Lactate: Brain Fuel in Human Traumatic Brain Injury: A Comparison with Normal Healthy Control Subjects

We evaluated the hypothesis that lactate shuttling helps support the nutritive needs of injured brains. To that end, we utilized dual isotope tracer [6,6-(2)H2]glucose, that is, D2-glucose, and [3-(13)C]lactate techniques involving arm vein tracer infusion along with simultaneous cerebral (arterial [art] and jugular bulb [JB]) blood sampling. Traumatic brain injury (TBI) patients with nonpenetrating brain injuries (n=12) were entered into the study following consent of patients' legal representatives. Written and informed consent was obtained from control volunteers (n=6). Patients were studied 5.7±2.2 (mean±SD) days post-injury; during periods when arterial glucose concentration tended to be higher in TBI patients. As in previous investigations, the cerebral metabolic rate for glucose (CMRgluc, i.e., net glucose uptake) was significantly suppressed following TBI (p<0.001).
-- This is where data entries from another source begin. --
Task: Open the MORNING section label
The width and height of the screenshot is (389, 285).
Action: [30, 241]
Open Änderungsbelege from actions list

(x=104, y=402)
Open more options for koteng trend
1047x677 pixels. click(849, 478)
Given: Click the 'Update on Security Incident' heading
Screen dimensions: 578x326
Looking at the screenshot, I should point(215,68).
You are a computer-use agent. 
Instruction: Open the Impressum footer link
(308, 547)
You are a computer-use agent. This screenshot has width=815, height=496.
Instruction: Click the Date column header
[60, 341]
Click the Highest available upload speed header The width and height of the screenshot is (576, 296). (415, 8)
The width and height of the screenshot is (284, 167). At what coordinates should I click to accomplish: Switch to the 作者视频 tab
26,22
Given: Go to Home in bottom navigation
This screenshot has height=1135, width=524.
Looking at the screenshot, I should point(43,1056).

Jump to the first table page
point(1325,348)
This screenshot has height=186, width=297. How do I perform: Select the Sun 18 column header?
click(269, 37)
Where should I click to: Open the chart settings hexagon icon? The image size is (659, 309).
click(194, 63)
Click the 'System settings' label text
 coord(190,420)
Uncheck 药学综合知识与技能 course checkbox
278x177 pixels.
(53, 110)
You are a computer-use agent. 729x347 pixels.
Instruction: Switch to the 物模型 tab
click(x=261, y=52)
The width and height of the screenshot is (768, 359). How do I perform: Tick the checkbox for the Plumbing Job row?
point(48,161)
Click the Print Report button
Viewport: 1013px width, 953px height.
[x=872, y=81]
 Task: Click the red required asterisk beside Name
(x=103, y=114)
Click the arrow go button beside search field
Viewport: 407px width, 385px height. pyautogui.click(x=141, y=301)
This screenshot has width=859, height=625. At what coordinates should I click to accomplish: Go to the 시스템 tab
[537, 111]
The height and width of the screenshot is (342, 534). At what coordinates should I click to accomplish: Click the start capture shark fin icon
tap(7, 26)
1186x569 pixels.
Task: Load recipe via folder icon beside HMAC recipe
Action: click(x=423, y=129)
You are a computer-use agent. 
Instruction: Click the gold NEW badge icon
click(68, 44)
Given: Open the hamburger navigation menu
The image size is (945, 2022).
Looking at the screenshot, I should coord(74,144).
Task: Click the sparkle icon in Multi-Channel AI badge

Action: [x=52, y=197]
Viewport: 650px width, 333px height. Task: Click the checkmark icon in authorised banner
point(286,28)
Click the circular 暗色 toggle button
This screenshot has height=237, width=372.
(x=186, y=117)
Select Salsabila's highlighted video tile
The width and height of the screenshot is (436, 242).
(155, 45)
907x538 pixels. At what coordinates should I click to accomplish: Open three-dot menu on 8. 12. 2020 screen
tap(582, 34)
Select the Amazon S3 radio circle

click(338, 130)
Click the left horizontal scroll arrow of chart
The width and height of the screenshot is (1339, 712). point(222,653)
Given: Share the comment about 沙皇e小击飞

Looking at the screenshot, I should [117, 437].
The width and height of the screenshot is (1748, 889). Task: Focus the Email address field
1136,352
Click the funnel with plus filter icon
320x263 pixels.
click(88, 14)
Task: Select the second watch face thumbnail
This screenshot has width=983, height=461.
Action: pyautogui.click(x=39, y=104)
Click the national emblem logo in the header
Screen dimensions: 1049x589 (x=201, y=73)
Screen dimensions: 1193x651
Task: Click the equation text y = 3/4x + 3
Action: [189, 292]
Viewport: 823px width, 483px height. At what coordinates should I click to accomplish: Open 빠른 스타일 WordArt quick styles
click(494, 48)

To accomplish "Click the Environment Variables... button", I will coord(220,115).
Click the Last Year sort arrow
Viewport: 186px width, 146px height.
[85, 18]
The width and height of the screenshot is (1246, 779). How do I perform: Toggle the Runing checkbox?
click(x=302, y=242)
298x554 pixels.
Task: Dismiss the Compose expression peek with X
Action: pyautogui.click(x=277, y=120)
However, lactate fractional extraction, an index of cerebral lactate uptake related to systemic lactate supply, approximated 11% in both healthy control subjects and TBI patients. Further, neither the CMR for lactate (CMRlac, i.e., net lactate release), nor the tracer-measured cerebral lactate uptake differed between healthy controls and TBI patients. The percentages of lactate tracer taken up and released as (13)CO(2) into the JB accounted for 92% and 91% for control and TBI conditions, respectively, suggesting that most cerebral lactate uptake was oxidized following TBI. Comparisons of isotopic enrichments of lactate oxidation from infused [3-(13)C]lactate tracer and (13)C-glucose produced during hepatic and renal gluconeogenesis (GNG) showed that 75–80% of (13)CO(2) released into the JB was from lactate and that the remainder was from the oxidation of glucose secondarily labeled from lactate. Hence, either directly as lactate uptake, or indirectly via GNG, peripheral lactate production accounted for ∼70% of carbohydrate (direct lactate uptake+uptake of glucose from lactate) consumed by the injured brain. Undiminished cerebral lactate fractional extraction and uptake suggest that arterial lactate supplementation may be used to compensate for decreased CMRgluc following TBI.